● Objective:
Could you reproduce the items between the lines holding "Given: Click the María Jose profile avatar" and "Action: 403,207", inclusive, substituting "drop-down" for "dropdown" and leaving everything else unchanged?

● Dataset extract:

______________________________

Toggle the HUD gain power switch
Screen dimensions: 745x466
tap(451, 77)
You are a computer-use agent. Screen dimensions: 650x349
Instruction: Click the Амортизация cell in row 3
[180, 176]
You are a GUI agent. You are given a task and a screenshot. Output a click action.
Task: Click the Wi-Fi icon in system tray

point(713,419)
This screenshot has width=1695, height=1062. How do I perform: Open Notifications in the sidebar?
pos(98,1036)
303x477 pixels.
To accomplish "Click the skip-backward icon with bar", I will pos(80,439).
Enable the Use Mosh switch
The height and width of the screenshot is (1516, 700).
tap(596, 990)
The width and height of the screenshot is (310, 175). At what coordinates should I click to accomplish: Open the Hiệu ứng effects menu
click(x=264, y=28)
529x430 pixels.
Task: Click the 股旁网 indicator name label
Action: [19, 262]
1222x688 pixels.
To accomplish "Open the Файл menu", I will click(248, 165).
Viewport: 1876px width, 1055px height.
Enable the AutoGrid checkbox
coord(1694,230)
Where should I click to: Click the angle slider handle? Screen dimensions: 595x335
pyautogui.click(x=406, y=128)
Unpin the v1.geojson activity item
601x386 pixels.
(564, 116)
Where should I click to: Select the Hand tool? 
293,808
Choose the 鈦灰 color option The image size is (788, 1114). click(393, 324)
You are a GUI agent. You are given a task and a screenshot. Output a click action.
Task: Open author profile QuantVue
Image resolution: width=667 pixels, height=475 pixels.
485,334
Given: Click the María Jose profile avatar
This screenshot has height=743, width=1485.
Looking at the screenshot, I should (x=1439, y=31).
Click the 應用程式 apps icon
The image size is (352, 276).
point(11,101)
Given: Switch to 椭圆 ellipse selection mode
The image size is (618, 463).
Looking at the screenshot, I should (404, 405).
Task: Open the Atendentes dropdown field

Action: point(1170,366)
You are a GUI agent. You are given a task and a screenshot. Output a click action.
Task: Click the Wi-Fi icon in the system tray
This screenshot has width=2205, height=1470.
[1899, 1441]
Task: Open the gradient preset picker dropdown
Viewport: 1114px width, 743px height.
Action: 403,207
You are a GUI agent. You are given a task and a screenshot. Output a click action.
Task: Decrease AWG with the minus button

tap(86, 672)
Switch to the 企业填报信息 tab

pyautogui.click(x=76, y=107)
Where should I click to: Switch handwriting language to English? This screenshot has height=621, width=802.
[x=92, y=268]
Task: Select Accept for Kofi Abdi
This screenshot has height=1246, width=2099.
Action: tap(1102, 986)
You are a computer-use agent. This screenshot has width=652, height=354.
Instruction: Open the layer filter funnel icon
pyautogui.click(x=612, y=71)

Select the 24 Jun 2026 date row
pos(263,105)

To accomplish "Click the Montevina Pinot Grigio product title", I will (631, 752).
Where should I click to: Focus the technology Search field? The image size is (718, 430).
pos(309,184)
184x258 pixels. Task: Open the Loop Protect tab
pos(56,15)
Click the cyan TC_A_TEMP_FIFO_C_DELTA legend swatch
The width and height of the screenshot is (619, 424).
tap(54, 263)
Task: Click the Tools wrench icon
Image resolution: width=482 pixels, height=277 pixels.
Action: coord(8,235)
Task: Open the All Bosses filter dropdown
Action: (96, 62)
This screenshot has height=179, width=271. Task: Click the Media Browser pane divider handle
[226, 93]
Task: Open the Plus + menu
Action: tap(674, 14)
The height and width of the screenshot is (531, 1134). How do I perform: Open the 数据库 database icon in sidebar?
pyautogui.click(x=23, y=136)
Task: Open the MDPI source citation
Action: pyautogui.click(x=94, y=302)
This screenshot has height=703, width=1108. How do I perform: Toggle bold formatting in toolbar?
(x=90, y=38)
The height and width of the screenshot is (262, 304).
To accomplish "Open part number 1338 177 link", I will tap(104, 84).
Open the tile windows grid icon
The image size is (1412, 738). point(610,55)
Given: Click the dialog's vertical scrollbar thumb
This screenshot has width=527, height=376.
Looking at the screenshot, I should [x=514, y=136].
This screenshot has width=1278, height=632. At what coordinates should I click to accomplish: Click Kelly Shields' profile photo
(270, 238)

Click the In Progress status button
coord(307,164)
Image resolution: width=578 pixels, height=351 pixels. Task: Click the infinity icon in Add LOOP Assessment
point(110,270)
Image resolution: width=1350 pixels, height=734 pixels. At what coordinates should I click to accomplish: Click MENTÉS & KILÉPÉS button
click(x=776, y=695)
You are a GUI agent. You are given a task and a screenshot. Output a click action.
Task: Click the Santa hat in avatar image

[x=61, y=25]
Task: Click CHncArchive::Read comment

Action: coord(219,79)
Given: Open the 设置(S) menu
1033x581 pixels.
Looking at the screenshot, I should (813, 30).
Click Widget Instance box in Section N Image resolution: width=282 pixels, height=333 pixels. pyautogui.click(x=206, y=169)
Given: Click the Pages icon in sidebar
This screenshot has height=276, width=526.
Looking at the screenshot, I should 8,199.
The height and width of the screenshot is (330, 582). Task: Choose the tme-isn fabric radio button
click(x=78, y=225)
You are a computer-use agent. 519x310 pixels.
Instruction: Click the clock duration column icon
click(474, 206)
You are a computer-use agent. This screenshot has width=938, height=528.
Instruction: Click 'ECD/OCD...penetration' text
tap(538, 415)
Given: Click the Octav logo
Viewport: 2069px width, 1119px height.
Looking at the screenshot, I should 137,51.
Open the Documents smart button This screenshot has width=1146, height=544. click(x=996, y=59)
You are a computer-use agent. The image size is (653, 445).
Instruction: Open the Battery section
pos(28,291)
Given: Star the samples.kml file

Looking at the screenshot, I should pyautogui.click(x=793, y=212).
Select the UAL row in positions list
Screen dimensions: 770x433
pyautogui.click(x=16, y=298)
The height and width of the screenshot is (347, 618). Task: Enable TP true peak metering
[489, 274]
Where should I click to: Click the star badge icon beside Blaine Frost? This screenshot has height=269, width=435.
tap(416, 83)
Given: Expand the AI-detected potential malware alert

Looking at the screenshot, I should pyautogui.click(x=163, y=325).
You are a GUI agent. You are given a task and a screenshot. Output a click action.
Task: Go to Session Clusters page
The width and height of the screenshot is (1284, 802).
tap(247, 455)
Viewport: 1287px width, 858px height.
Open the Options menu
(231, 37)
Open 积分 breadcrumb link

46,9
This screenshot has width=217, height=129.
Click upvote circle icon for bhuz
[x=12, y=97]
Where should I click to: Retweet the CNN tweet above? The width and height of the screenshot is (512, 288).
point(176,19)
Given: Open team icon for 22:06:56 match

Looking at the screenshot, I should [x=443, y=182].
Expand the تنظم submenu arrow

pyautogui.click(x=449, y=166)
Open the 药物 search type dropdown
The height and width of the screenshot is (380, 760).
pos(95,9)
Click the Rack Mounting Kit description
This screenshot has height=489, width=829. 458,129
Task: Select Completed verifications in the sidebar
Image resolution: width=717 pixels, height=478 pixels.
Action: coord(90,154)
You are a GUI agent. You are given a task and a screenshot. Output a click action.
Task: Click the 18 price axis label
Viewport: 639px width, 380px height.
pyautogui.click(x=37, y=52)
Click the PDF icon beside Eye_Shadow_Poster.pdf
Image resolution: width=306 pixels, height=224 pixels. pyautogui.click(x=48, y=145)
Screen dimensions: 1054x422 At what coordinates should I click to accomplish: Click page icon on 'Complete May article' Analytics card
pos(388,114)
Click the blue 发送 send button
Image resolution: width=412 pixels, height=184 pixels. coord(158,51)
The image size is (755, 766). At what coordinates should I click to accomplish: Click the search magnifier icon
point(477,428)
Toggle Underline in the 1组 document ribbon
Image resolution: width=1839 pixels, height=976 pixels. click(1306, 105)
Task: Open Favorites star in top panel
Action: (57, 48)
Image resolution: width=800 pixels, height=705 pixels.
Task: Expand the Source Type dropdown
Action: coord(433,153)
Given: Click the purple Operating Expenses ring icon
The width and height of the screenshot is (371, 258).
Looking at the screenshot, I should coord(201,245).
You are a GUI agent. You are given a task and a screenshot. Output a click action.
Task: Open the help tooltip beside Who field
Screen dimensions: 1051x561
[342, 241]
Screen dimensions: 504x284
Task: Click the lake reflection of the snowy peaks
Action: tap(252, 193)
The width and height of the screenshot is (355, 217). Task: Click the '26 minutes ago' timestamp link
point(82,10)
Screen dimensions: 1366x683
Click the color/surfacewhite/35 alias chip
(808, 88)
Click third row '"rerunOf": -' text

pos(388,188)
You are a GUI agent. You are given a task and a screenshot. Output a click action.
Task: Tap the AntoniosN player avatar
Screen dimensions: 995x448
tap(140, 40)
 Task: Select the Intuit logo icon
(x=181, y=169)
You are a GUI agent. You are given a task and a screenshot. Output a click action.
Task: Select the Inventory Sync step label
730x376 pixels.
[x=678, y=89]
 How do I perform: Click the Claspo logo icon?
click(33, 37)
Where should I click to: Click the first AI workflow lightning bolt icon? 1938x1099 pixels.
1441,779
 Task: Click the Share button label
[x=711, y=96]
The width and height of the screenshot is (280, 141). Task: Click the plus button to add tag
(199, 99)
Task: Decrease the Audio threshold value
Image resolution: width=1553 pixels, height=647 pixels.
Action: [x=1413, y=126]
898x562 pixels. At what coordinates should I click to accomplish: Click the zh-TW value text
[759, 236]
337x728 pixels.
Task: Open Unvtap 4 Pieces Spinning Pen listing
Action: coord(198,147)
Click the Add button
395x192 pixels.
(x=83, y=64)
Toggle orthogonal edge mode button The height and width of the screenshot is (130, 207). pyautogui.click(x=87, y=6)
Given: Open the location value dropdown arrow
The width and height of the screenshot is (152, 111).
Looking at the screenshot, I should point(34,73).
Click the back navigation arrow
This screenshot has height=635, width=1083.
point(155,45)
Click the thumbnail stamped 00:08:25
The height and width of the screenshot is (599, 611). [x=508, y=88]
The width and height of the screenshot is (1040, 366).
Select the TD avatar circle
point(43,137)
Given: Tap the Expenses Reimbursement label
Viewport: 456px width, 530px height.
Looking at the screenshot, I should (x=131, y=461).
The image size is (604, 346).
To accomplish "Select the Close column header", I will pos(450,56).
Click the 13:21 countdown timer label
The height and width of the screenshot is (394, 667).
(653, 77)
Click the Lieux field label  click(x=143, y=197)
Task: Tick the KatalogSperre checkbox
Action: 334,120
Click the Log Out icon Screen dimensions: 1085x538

______________________________

● Result:
Given: Click the María Jose profile avatar
This screenshot has height=743, width=1485.
Looking at the screenshot, I should (x=1439, y=31).
Click the 應用程式 apps icon
The image size is (352, 276).
point(11,101)
Given: Switch to 椭圆 ellipse selection mode
The image size is (618, 463).
Looking at the screenshot, I should (404, 405).
Task: Open the Atendentes drop-down field

Action: point(1170,366)
You are a GUI agent. You are given a task and a screenshot. Output a click action.
Task: Click the Wi-Fi icon in the system tray
This screenshot has width=2205, height=1470.
[1899, 1441]
Task: Open the gradient preset picker drop-down
Viewport: 1114px width, 743px height.
Action: 403,207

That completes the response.